▶ Directions for this task:
Below this line are records; write out exactly the lines from the one containing "Where should I click to: Uncheck" through the one containing "Close the MAIN", with the pictures left out.

▶ Supplied data:
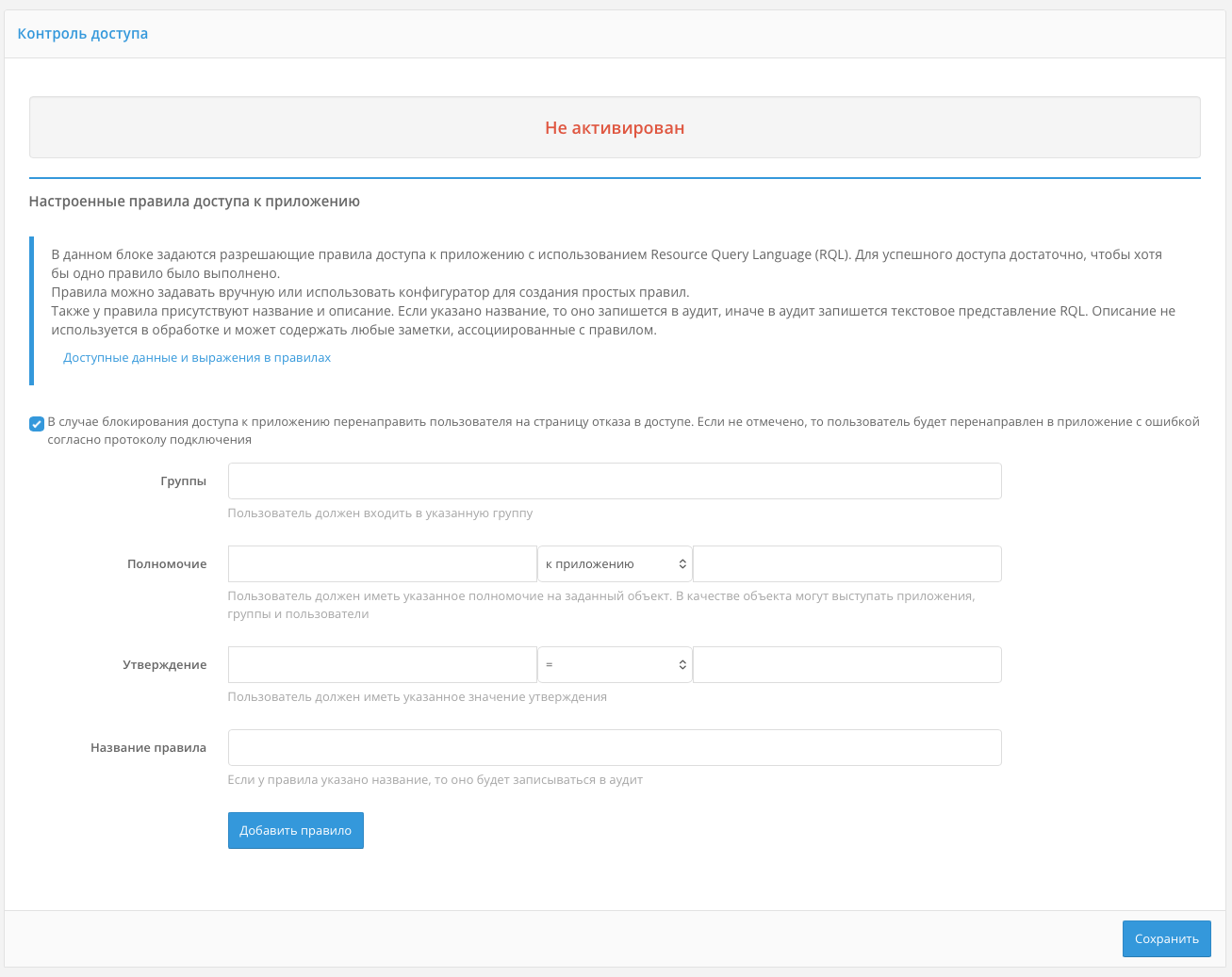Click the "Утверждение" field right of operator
--
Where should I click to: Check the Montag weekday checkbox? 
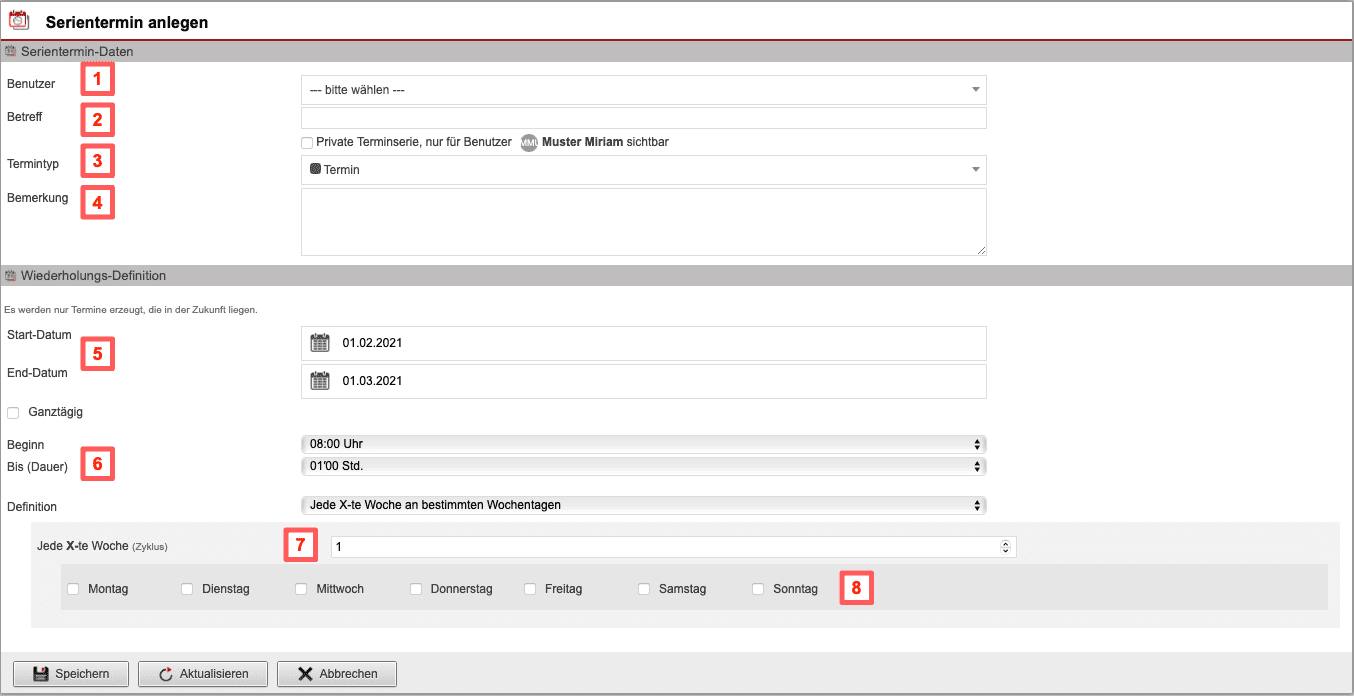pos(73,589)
==
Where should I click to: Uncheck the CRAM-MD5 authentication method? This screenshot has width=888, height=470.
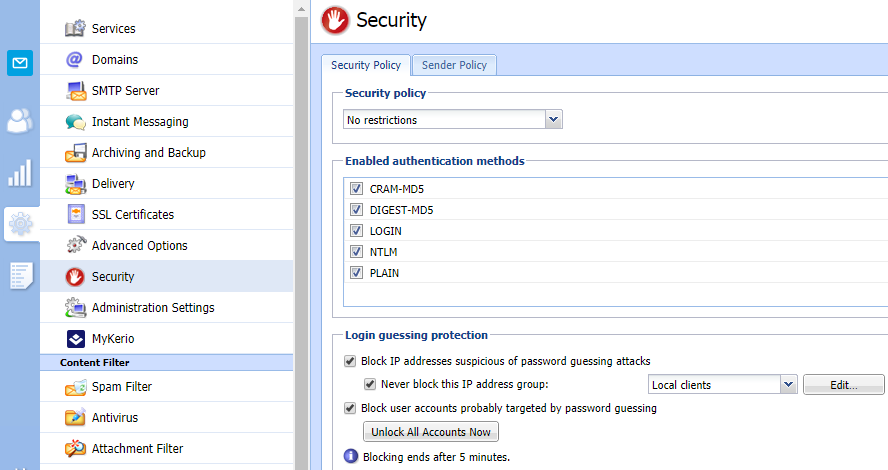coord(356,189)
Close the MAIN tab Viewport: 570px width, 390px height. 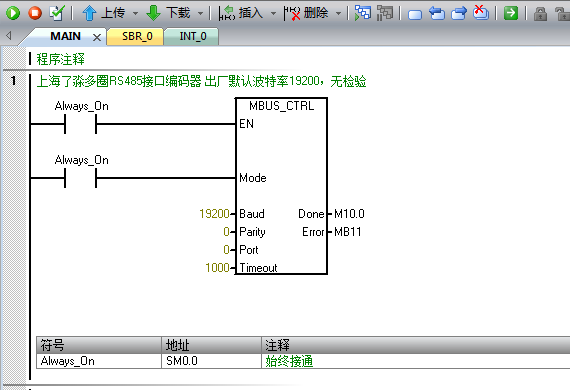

▶ Response:
Where should I click to: Uncheck the CRAM-MD5 authentication method? This screenshot has width=888, height=470.
coord(356,189)
Close the MAIN tab Viewport: 570px width, 390px height. 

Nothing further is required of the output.